Task details:
Set down, exactly and with nothing added, the lines running from the one that holds "You are a computer-use agent." to the final line of the records. Pictures stay out of the copy.

Information supplied:
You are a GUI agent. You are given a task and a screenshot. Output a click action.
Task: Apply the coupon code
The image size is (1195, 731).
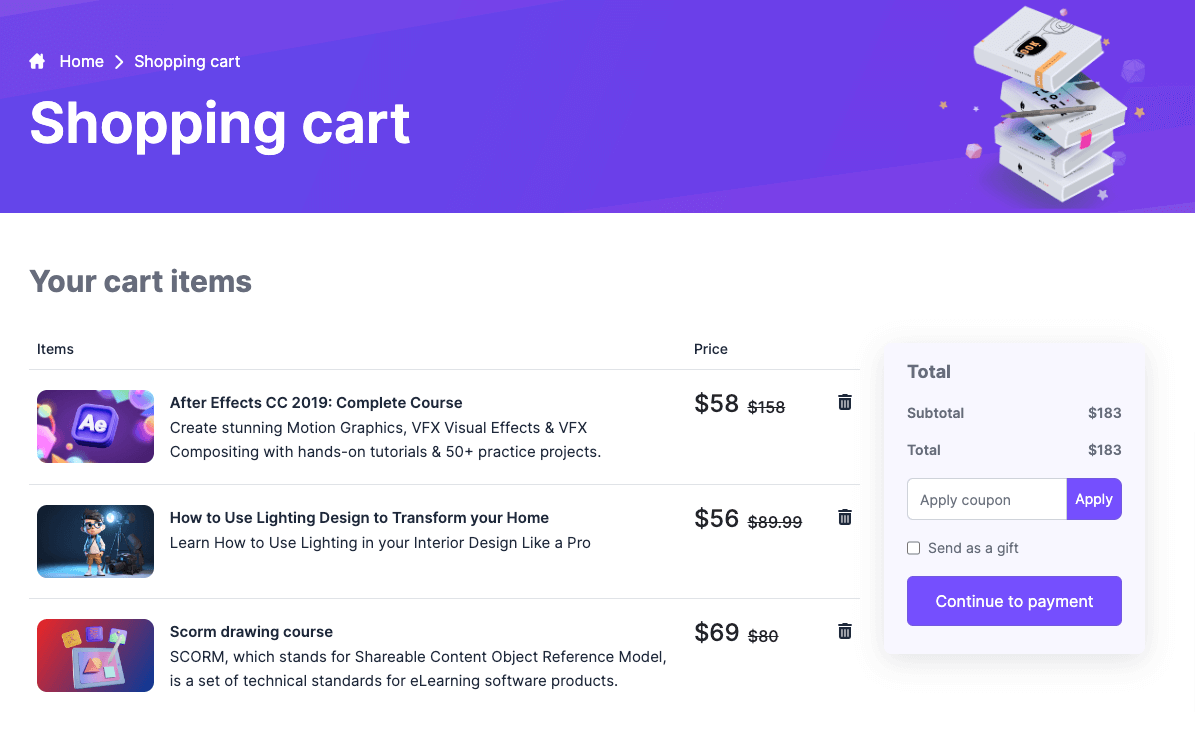[x=1094, y=500]
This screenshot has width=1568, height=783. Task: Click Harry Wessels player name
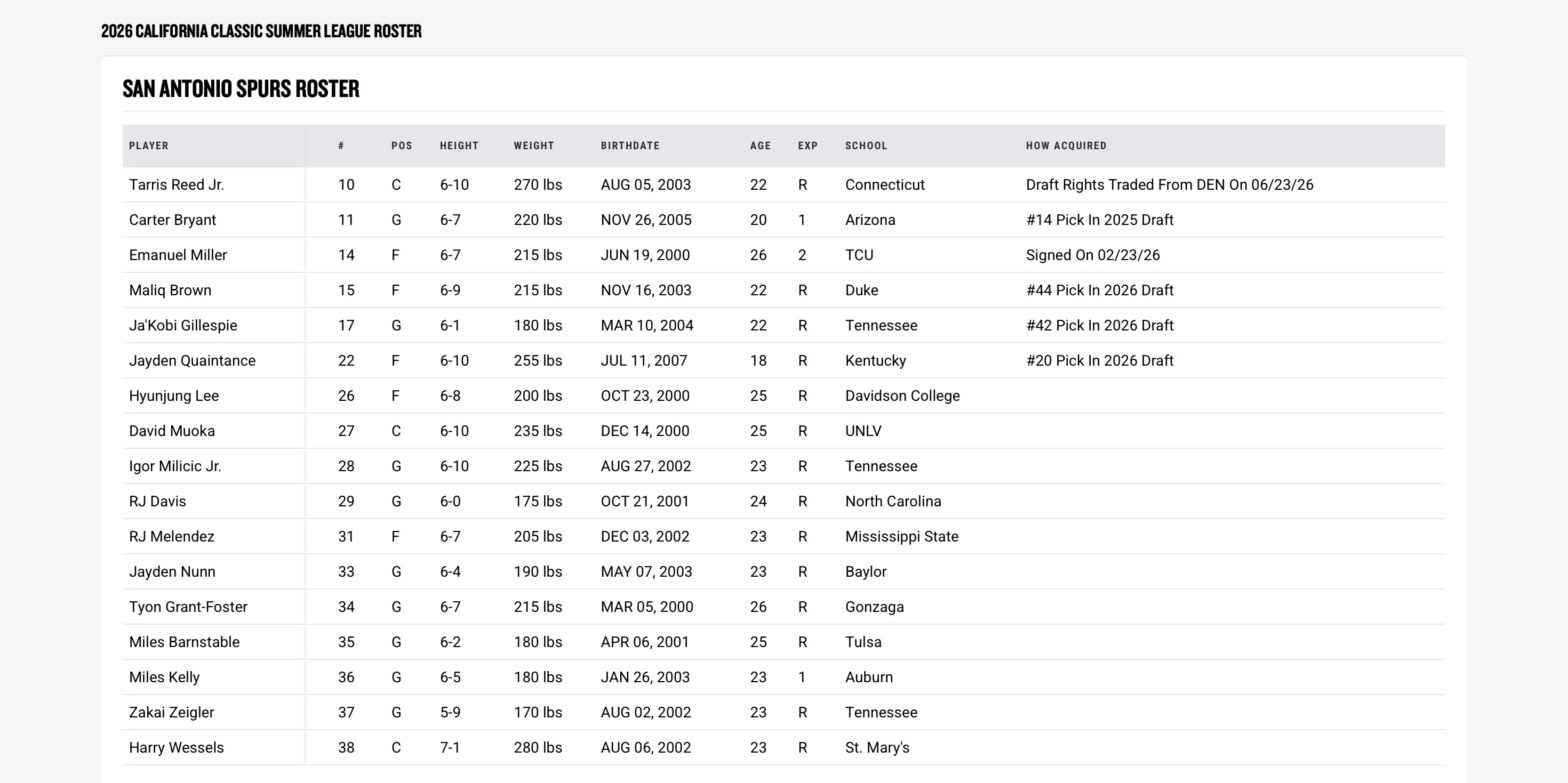[176, 748]
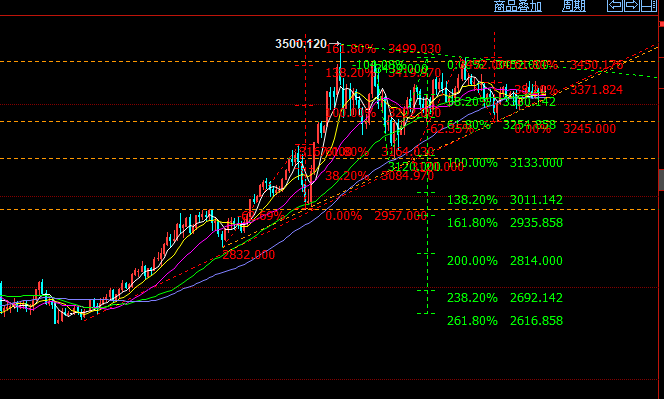Toggle the side panel layout icon
The height and width of the screenshot is (399, 664).
coord(648,6)
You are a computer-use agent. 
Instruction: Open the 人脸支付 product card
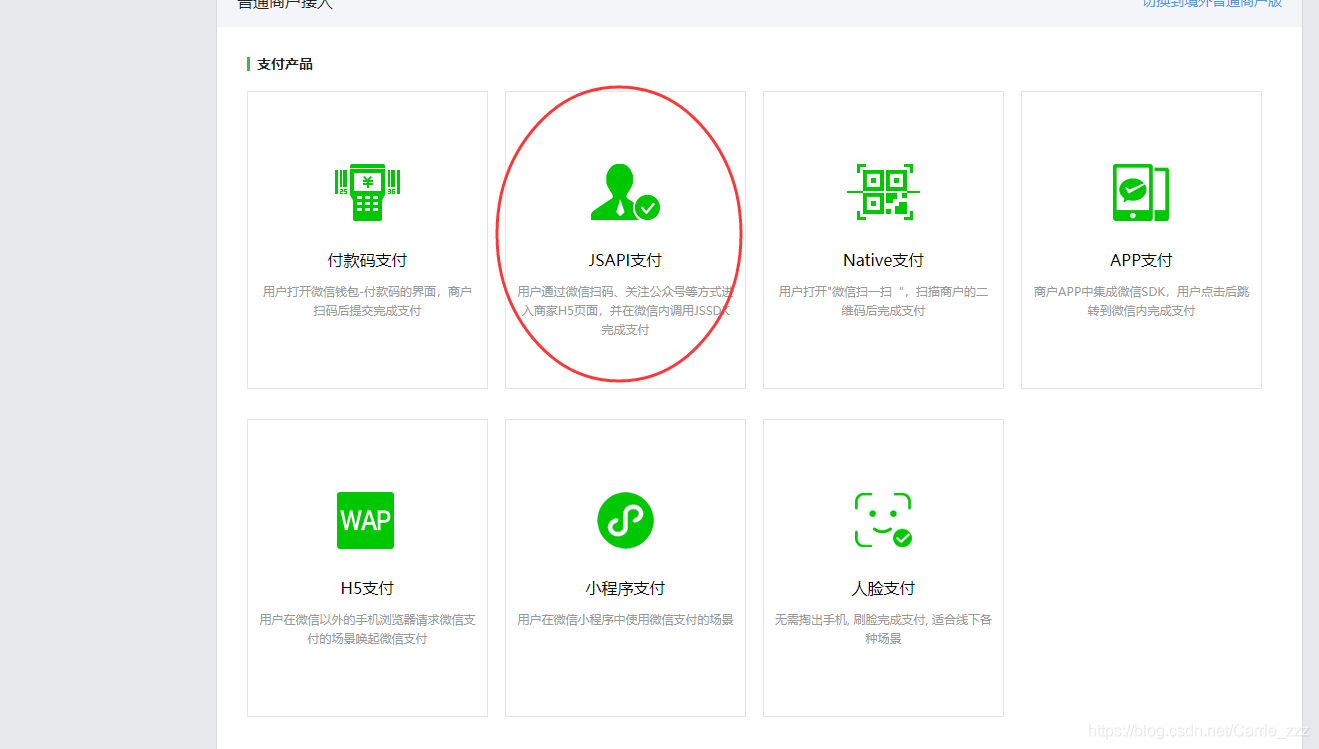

Solution for this exercise:
You are a computer-use agent. 
Instruction: Open the 人脸支付 product card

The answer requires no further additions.